Rupert Murdoch and Lachlan Murdoch attend the quarter-final match of the 2018 U.S. Open at Arthur Ashe stadium on September 5, 2018 in Flushing Meadows, Queens.
Offloading some Fox assets to Zaz would certainly help the Murdochs accomplish their goal, at long last, of combining Fox Corp. and News Corp., thus putting all their eggs into one family basket. Photo: Jean Catuffe/GC Images
William D. Cohan
January 17, 2024

Consolidation season, after many false fits and starts, finally seems to be descending upon the mighty stewards of legacy media. Already, Bob Iger is ingesting Hulu, and Shari Redstone is ready to throw in the towel on her control of Paramount Global, hoping someone will come along to buy either National Amusements, the family holding company, or Paramount Global itself. Both potential Redstone exit scenarios are big-time long shots, at least in the current configuration, as my friend Rich Greenfield, the highly regarded media analyst at LightShed Partners, texted me on Sunday evening. “All the deal talk is vapor,” he wrote. “No one is dumb enough to buy Paramount right now.” 

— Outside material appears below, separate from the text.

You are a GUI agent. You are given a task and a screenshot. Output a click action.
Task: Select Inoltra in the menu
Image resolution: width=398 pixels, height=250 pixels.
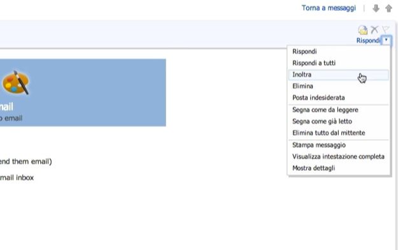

I couldn’t agree more with Rich. There isn’t going to be a near-term sale of either NAI or Paramount Global for all the many reasons shared during the past few months: a regulatory headache for any strategic buyer; the risk that a financial buyer would have to immediately pay off Paramount’s $11.2 billion of senior notes upon a change of control; the losses in the streaming business; the withering of linear TV, despite the long tail of CBS; the increasing irrelevance of cable; and, of course, the company’s $14 billion of net debt.